**TEXT SHOWN:**
........

Regex to interpret smtlib2 format

90 views Asked by At

I am trying to figure out a regex that could match results of a program that outputs in the smtlib format. Basically, my data is in the form:

 (define-fun X_1 () Int
    281)
 (define-fun X_71 () Int
    104)
 (define-fun X_90 () Int
    21)
 (define-fun X_54 () Int
    250)
etc.

Is it possible to write an expression that matches:

X_1 (...) 281
X_71 (...) 104
X_90 (...) 21
etc.

My current approach is to find individual occurences using \(define-fun[\w\s]+\), then for each occurence, remove (define-fun, Int, () and ), and then read the data as all that's left is something like 1 281, 71 104

I'm just wondering if there is a more elegant way of doing this?

1

There are 1 answers

0
Ryszard Czech On BEST ANSWER

Capture these substrings:

\(define-fun\s+(\S+).*\n\s*(\d+)\)

See regex proof.

EXPLANATION

--------------------------------------------------------------------------------
  \(                       '('
--------------------------------------------------------------------------------
  define-fun               'define-fun'
--------------------------------------------------------------------------------
  \s+                      whitespace (\n, \r, \t, \f, and " ") (1 or
                           more times (matching the most amount
                           possible))
--------------------------------------------------------------------------------
  (                        group and capture to \1:
--------------------------------------------------------------------------------
    \S+                      non-whitespace (all but \n, \r, \t, \f,
                             and " ") (1 or more times (matching the
                             most amount possible))
--------------------------------------------------------------------------------
  )                        end of \1
--------------------------------------------------------------------------------
  .*                       any character except \n (0 or more times
                           (matching the most amount possible))

........

**DATA SECTION:**
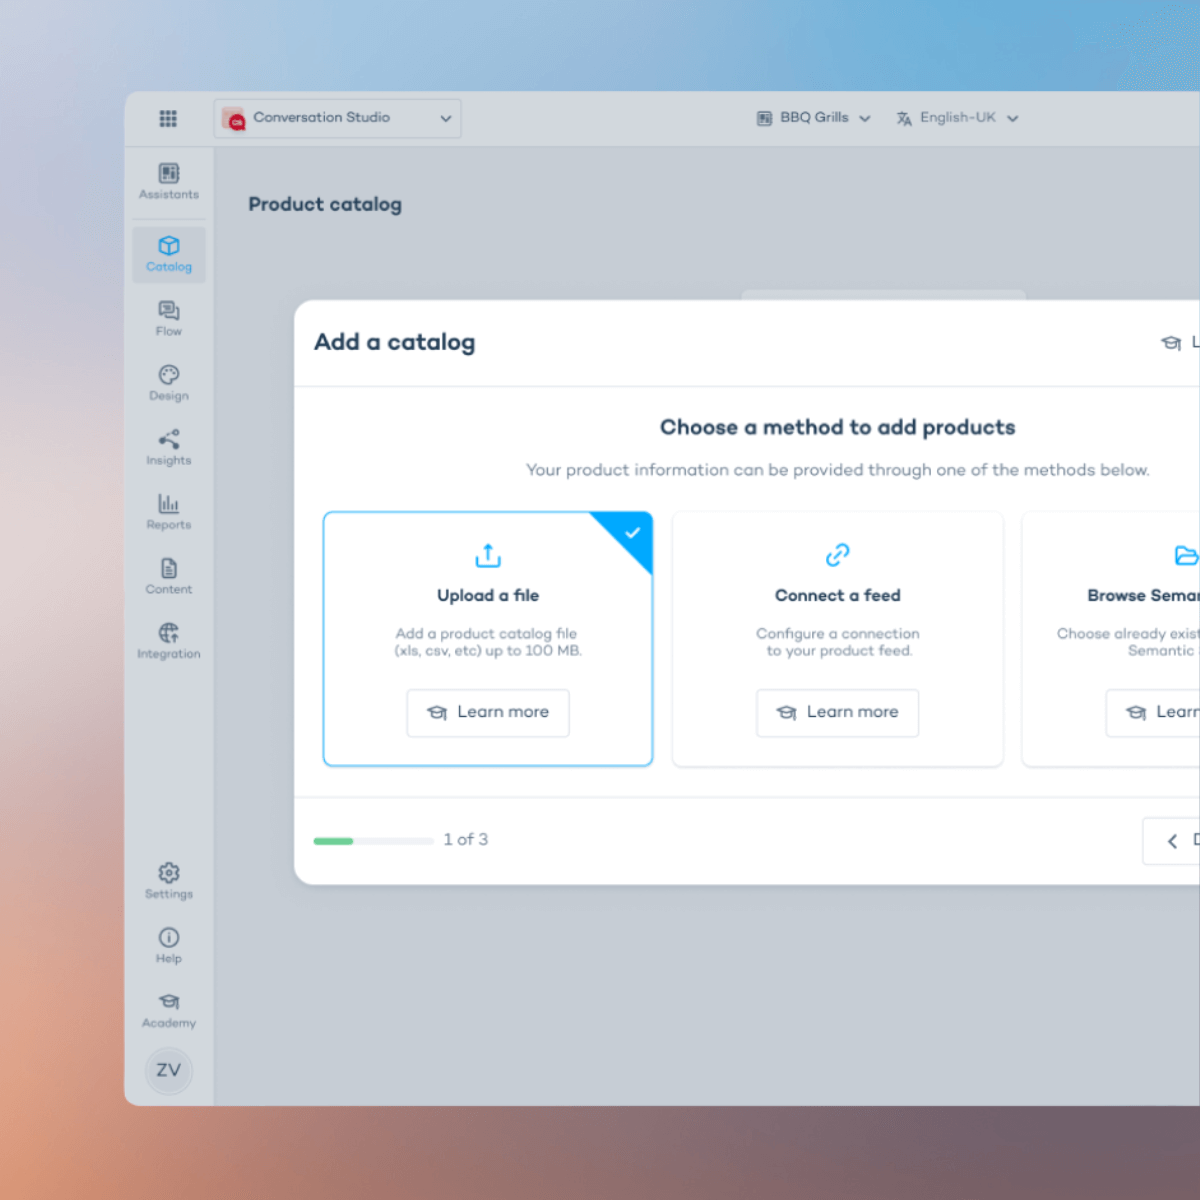The image size is (1200, 1200).
Task: Open the Assistants section in sidebar
Action: coord(169,181)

........

**WHAT YOU NEED TO DO:** In the regex thread, what pattern does the person asking currently use to find individual occurrences?

**FINISHED EXERCISE:** \(define-fun[\w\s]+\)